Round
The World
New
Delhi, 22 July 2022
India’s Foreign
Policy
CAPACITY &
CONSTRAINTS
By Dr. D.K. Giri
(Prof. International
Politics, JIMMC)
All policies of all governments anywhere in
the world require periodic review and evaluation. Foreign policy, in
particular, needs regular review and re-evaluation in the context of
ever-changing, dynamics in the external environment of any country. In this
piece, we attempt to briefly examine the capacities and the constraints of
India’s foreign policy. This has been necessitated by two strategies currently
pursued by the present regime. They could be contradictory and complementary at
the same time. They also draw the lineage from the previous regimes.
The strategies in reference are the strategic
autonomy and multi-alignment. India’s approach to and understanding of the
concept of strategic autonomy is captured in External Affairs Minister S
Jaishankar’s presentation in the Raisina Dialogues (2021). He explained, “We
have to be confident in who we are. It is better to engage with the world as to
who we are rather than pleasing the world by being a pale imitation of what
they are, the idea that we need to get approval from other quarters has to be
put behind”.
As said before, this is not an entirely new
concept. But the government supporters will contend that the country was done
with the Congress style of limiting its strategic moves, for fear of attracting
Western displeasure or disapproval. Today, India is confident enough to secure
her aims and interests without worrying too much about what others thought.
On the second strategy, in this dynamic world
of multiple and changing alliances, India’s strategy of making partnership is
articulated by Jaishankar in his book, the India Way: Strategies for an
Uncertain World (2020). He argues that India should spread its risks and
not place all its eggs in one basket. The essence of S. Jaishankar’s argument
is that with the changing global balance of power and faced with major security
and economic challenges, India would have to advance its national interests by
identifying and exploiting opportunities wherever they exist in the global
community.
Yet, the third strategy, or
rather an aspiration is, India becoming a great power. This is self-consciously
expressed at times by top leadership and is endorsed or encouraged by world
leaders. Citing some statements, Prime Minister Narendra Modi immediately after
taking over the office in 2014 expressed his government’s intention as, “India
taking a leading role” in global affairs. Then Foreign Secretary S. Jaishankar,
spoke of India’s aspirations to be a ‘leading power’. Minister of State for
External Affairs V.K. Singh, saw India on track to becoming “a leading world
power”.

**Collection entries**

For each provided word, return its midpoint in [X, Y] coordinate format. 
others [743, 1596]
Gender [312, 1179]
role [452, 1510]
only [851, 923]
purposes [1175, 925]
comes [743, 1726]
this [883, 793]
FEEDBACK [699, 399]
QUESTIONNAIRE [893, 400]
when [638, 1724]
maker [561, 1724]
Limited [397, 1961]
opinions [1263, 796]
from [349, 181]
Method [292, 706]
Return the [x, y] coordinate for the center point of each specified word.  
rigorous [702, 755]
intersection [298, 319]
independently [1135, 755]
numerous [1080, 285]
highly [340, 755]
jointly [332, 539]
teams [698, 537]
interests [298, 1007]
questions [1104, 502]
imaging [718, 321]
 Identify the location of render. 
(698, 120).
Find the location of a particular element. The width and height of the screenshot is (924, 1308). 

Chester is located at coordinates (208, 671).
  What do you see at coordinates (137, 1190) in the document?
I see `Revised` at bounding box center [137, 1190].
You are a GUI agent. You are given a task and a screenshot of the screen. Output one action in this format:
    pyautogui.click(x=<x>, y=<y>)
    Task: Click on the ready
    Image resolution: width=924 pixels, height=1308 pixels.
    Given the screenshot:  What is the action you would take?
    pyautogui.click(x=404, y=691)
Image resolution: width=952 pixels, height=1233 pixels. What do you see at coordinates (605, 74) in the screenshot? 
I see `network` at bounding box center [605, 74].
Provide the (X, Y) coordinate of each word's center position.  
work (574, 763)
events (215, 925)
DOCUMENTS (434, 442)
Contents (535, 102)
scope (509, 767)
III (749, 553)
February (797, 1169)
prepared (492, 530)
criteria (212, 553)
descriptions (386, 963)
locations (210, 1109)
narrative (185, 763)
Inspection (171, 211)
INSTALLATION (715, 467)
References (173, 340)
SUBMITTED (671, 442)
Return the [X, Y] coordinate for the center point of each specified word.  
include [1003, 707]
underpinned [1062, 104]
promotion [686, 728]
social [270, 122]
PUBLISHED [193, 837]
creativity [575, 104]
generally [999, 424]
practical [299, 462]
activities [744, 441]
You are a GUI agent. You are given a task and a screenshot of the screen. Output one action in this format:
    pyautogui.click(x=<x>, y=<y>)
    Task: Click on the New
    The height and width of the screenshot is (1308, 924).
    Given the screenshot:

**PROBLEM**
Answer these questions from the article on India's foreign policy:
(a) In what year did S Jaishankar give the Raisina Dialogues presentation quoted on strategic autonomy?
(b) What is the title of the book in which Jaishankar sets out India's strategy of making partnerships?
(c) Which official saw India on track to becoming "a leading world power"?
The data bear no relation to the article on India's foreign policy.

**THE REPLY**
(a) 2021
(b) The India Way: Strategies for an Uncertain World (2020)
(c) V.K. Singh, Minister of State for External Affairs